(Text and element pointing entries)
============

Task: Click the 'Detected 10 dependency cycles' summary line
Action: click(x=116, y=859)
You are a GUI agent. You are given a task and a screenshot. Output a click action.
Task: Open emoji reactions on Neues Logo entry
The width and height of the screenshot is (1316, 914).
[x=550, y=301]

============

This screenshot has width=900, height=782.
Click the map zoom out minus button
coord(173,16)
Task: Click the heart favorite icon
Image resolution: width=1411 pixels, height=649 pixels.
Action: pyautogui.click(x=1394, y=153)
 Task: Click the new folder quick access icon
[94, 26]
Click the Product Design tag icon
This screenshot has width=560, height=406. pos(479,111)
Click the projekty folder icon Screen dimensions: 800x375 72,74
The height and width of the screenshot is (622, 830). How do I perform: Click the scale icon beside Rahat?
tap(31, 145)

============

Problem description:
Can you rewrite the lines starting at the one containing "Click the projekty" and ending at the one containing "tap(31, 145)", both included, as a numbered list with any blank lines left out?

Result of the exercise:
1. Click the projekty folder icon Screen dimensions: 800x375 72,74
2. The height and width of the screenshot is (622, 830). How do I perform: Click the scale icon beside Rahat?
3. tap(31, 145)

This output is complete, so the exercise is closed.